Bediüzzaman'ın pesimist-bedbin adam analizi

Bediüzzaman'ın pesimist-bedbin adam analizi

Colombcular bilgi sahibi olmadan fikir sahibi olmuş güruhtur

Risale Haber-Haber Merkezi
 
Amerika'nın Müslümanlar tarafından keşfedildiği tartışmalarını değerlendiren Mustafa Özcan, bizden sayılan bazı kimselerin Amerikan kıtasını veya kıtalarını Müslümanların keşfini reddetmelerinin psikolojik bir mesele olduğunu söyledi. Özcan, Yeni Akit'teki yazısında "Hakikat ile algı arasında kalmışların algıyı tercihleridir. Zira bu redde kompleks yatmakta ve barınmaktadır. Bu ihtimalin peşinen reddedilmesi bir güvensizlik meselesidir. Kitlesel olarak medeni cesaretten yoksun olmanın göstergesidir" dedi. 
 
Müslümanların 14 yüzyıllık tarihlerinde 10 yüzyılı açık ara ile kapattıklarına dikkat çeken Özcan, "Sadece iki dilimlik dört yüzyıllık bir fetret veya rehavet tarihi vardır. Bundan dolayı İslam medeniyetinin yenildiğini söylemek büyük bir gaflet ve ötesinde cürettir. İslam medeniyeti yenilmese bile böyle hissedenler vardır. Bunlara özür dilemeciler (apologetics) denmektedir. Pısırıklar. Bu psikoloji içinde olanlar kendilerini inkar etmekte ve reddi mirasta bulunmaktadırlar. Bu algı ile sadece günümüzde değil tarihte de yenildiklerini varsaymakta, tarihi üstünlüklerini ret ve inkar etmektedirler" şeklinde yazdı.
 
Pesimist/bedbin adamın her şeyi karanlık ve kötü gördüğünü vurgulayan Özcan, Bediüzzaman'ın bu tür insanları nasıl yorumladığını hatırlattı:
 
"İnkar, ilmi değil fikri bir meseledir.

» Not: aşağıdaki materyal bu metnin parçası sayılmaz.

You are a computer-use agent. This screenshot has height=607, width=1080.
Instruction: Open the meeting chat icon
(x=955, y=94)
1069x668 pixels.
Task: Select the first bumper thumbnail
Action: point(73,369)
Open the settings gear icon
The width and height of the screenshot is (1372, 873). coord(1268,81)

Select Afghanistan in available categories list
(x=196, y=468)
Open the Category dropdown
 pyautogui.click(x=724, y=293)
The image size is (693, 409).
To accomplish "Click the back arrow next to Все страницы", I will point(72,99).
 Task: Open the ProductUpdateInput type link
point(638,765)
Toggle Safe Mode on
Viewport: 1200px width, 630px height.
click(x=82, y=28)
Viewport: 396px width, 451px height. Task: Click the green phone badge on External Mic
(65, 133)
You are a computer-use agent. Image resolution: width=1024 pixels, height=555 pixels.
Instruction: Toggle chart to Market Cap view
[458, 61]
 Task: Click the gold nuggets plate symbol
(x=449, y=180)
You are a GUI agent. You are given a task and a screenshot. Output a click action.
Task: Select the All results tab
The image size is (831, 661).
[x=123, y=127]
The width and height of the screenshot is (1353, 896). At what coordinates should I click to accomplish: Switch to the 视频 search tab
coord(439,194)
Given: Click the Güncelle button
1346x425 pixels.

Tedavisi de ilmi değil fikridir. Bu da yeniden şahsiyet kazanmakla mümkündür. Şahsiyet kazandıktan sonra da insan kaybettiği özgüvenini yeniden toparlayabilir, kazanabilir. Bediüzzaman bu hususta şunları ifade etmektedir: “Keza nazar ile niyet mahiyet-i eşyayı tağyir eder’. Dolayısıyla bu mesele afaki bir mesele değil zihni bir meseledir. Ontolojik değil tamamen psikolojiktir. Dışarıda olmayan içeride olan bir keyfiyettir. 
 
"Bediüzzaman bir başka yerde bu ruh halini şöyle analiz eder: “Evet, herkes kâinatı kendi aynasıyla görür. Cenâb-ı Hak, insanı kâinat için bir mikyas, bir mizan suretinde yaratmıştır. Her insan için, bu âlemden hususî bir âlem vermiş; o âlemin rengini, o insanın itikad-ı kalbîsine göre gösteriyor. Meselâ, gayet meyus ve matemli olarak ağlayan bir insan, mevcudatı ağlar ve meyus suretinde görür. Gayet sürurlu ve neşeli, müjdeli ve kemâl-i neşesinden gülen bir adam, kâinatı neşeli, güler gördüğü gibi; mütefekkirâne ve ciddî bir surette ibadet ve tesbih eden adam, mevcudatın hakikaten mevcut ve muhakkak olan ibadet ve tesbihatlarını bir derece keşfeder ve görür. Gafletle veya inkârla ibadeti terk eden adam, mevcudatı, hakikat-i kemâlâtına tamamıyla zıt ve muhalif ve hata bir surette tevehhüm eder ve mânen onların hukukuna tecavüz eder.”
 
"Colombcular bilgi sahibi olmadan fikir sahibi olmuş güruhtur. Kendini inkar başkalarını ispat mesleğini bırakmalıyız. Taklitten kurtulmalıyız. Kendimiz olmadan düzlüğe çıkamayız. Komik ve gülünç olanlar Colomb tezini reddeden değil bilgi sahibi olmadan bunu kabul edenlerdir. Kendimizi, en azından atalarımızı hafife alma ve inkar bataklığından kurtulmalıyız. Mağluplar galiplere, pısırıklar da fodullara çalışır. 

HABERE YORUM KAT
YORUM KURALLARI: Risale Haber yayın politikasına uymayan;
Küfür, hakaret, rencide edici cümleler veya imalar, inançlara saldırı içeren, imla kuralları ile yazılmamış,
Türkçe karakter kullanılmayan ve BÜYÜK HARFLERLE yazılmış yorumlar
Adınız kısmına uygun olmayan ve saçma rumuzlar onaylanmamaktadır.
Anlayışınız için teşekkür ederiz.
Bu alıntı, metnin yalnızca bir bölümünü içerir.